Simultaneously, addiction services were enabled to have a 12-week waiting list for methadone cut down to three days. A maintenance and reduction course for those addicted to benzodiazepines was managed by GMQ. Separate housing for those with disruptive behavioural issues was secured and staffed by Focus Ireland. Ana Liffey Drug Project, Chrysalis and Coolmine provided inreach support for clients. Dublin Simon provided counselling services over the phone.

This intensive and collaborative approach returned results that defied expectations: “We tested as many people and up to December 2020, had 80 Covid positive cases. In early January, we had 50 Covid positive cases among clients. These are actually much lower figures than we had anticipated; we expected a much higher number of positive cases, so we’ve actually done extremely well in terms of positivity.

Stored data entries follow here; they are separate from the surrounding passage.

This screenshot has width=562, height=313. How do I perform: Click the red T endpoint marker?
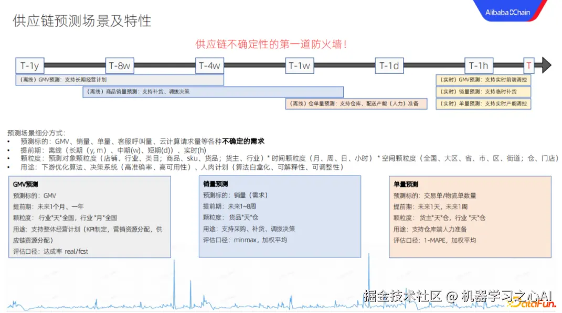pos(528,66)
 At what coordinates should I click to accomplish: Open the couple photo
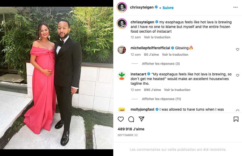tap(56, 78)
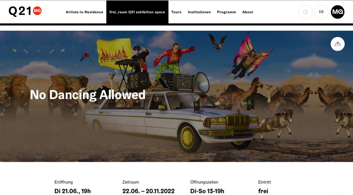353x195 pixels.
Task: Switch language with the DE button
Action: (x=322, y=12)
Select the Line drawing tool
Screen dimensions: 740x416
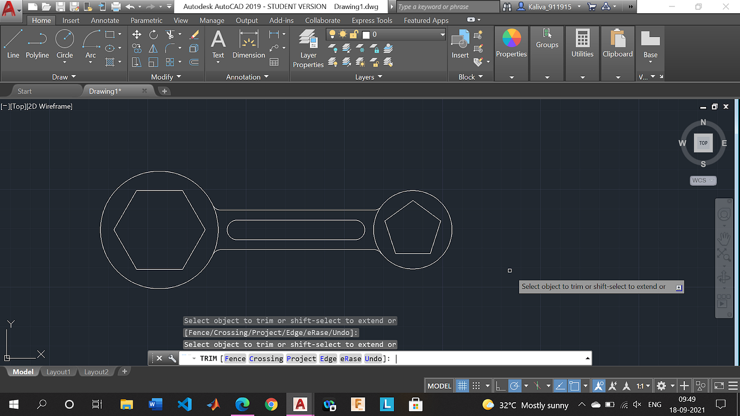coord(13,41)
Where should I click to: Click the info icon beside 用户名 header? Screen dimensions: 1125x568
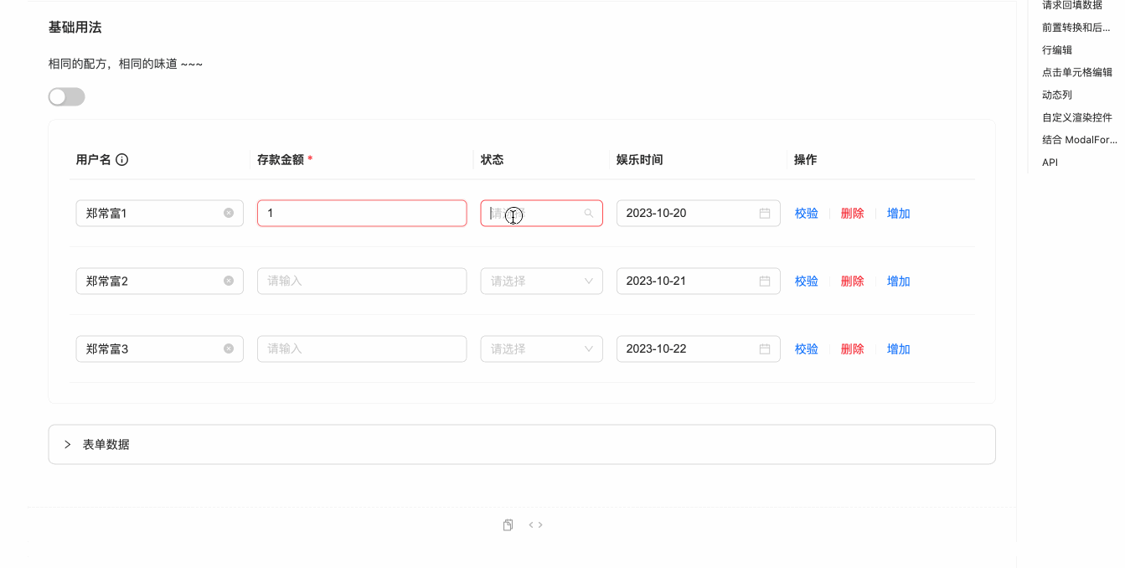coord(122,160)
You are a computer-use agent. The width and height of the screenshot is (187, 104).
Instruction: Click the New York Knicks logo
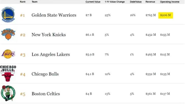pos(8,34)
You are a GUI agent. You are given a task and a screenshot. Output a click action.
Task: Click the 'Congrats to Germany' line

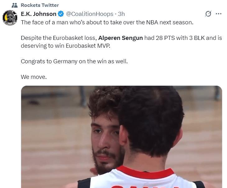tap(74, 61)
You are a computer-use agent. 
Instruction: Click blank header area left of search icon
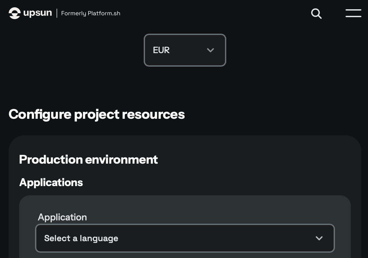tap(215, 14)
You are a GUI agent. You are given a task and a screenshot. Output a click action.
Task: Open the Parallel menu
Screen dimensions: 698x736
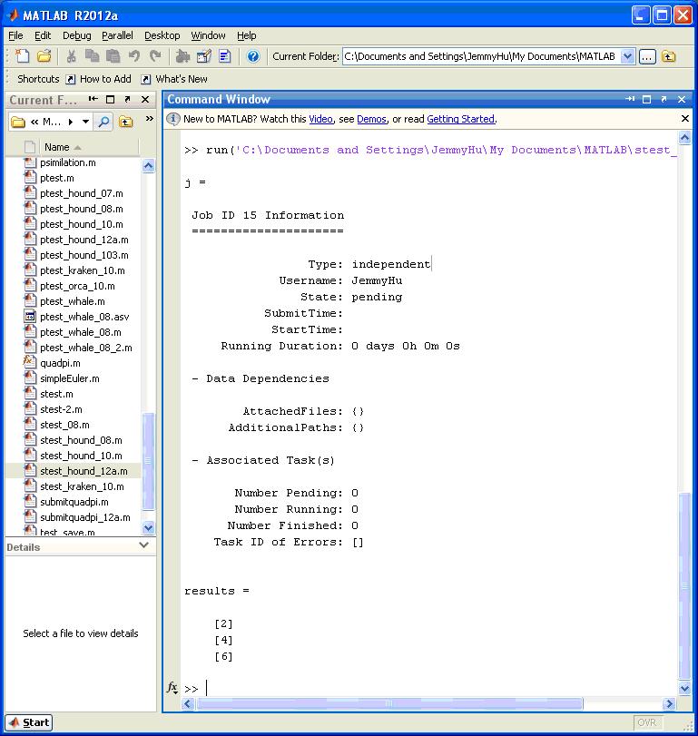[x=117, y=35]
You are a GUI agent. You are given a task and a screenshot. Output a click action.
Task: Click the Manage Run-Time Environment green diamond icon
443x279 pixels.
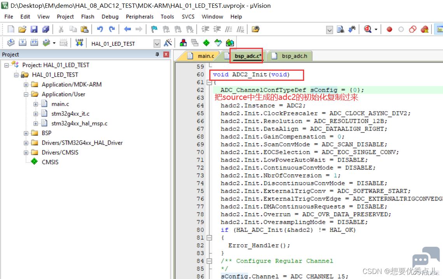[206, 43]
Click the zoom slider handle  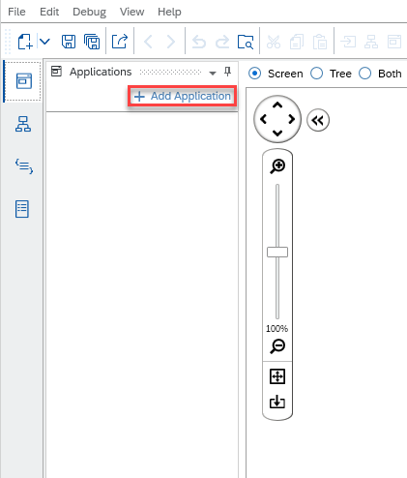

“By January, we had up to 206 people in shielding units, and another 150 shielding in accommodation that they had previously been in which proved suitable. In shielding units, we haven’t had any positive cases, which is a fantastic result. We have now had 130 positive cases overall, but interestingly, while we had predicted that we would have 23 deaths by April 2020, we have only had three deaths overall and the third death was someone who contracted Covid in hospital, not in homeless services. During the first surge, it was reported that not only was there low numbers of homeless presenting with Covid, but they also reported a reduction for non-Covid issues.”

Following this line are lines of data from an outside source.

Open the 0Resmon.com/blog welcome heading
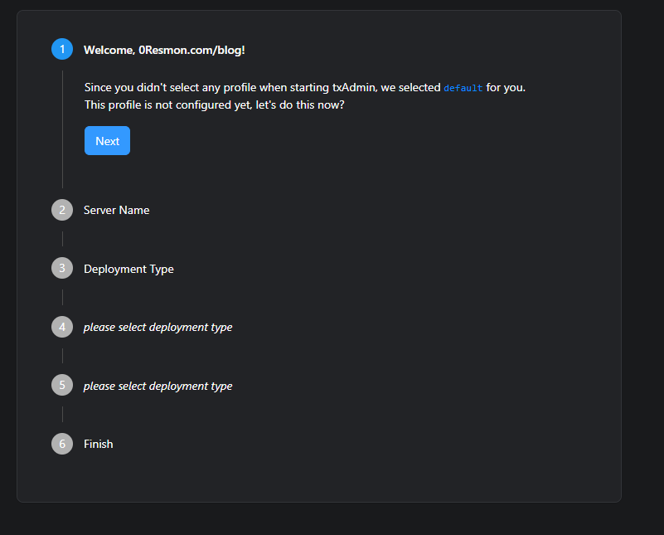 (164, 50)
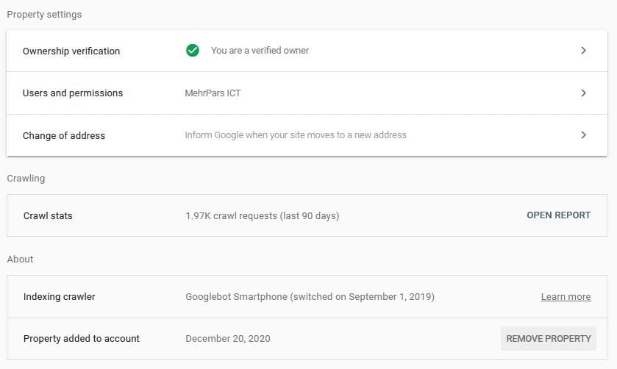Click the MehrPars ICT user name
This screenshot has height=369, width=617.
213,93
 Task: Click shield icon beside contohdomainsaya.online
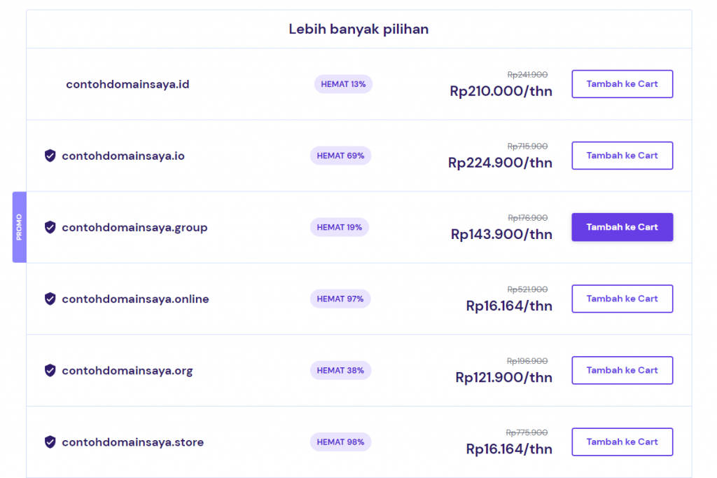pyautogui.click(x=50, y=299)
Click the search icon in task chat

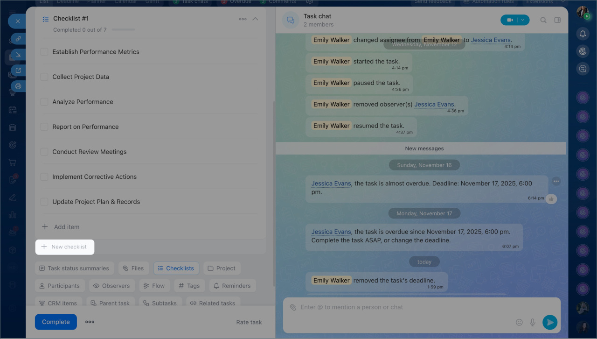click(x=543, y=20)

O’Carroll is currently undertaking research to prove what he has seen in the response to Covid: that the melding together of healthcare, housing and addiction services can be a powerful combination in combatting homelessness.

“What I believe strongly is that uniting everyone in this mission is the key to going forward. The issue of homelessness is a justice issue and a public health issue. The factors supporting these positive outcomes are the existing homelessness services, the HSE and DRHE and a clear corporate and clinical governance structure. The collapse of the rental and hotel market was key in terms of freeing up accommodation. I think we’re lucky in Ireland to have a social inclusion directorate in the HSE, which is fairly unique in Europe and not to be underestimated,” O’Carroll says.

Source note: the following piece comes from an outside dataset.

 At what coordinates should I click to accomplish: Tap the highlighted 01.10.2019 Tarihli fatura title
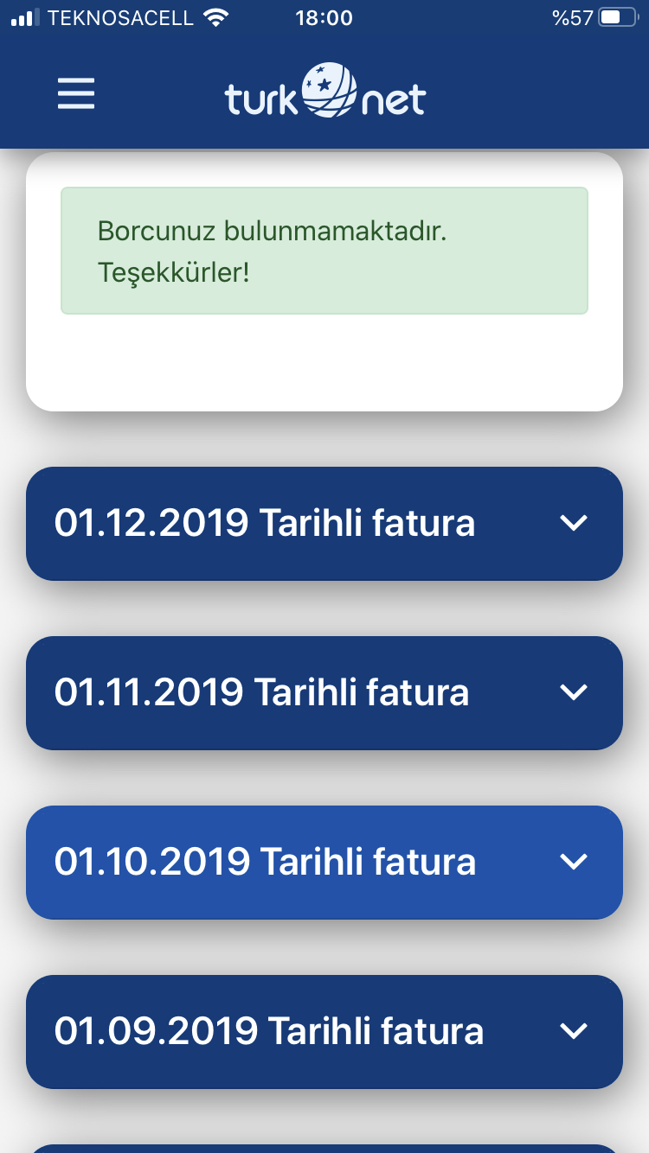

Concluding, O’Carroll stresses the importance of keeping the spirit of collaboration alive after the pandemic: “Going forward, to ensure we keep sight of that common mission. Housing is a priority, and we must manage the housing and rental markets to both prevent homelessness and increase housing supply. We need to remove the competition from homeless health and accommodation markets. There’s a real sense of collaboration. Often, you’re put up against each other to bid for initiative and there is a lot of competition, but Covid has brought everyone together. We have to ensure rapid access to addiction services, maintain structures that encourage collaboration and fill the gaps in mental health services.”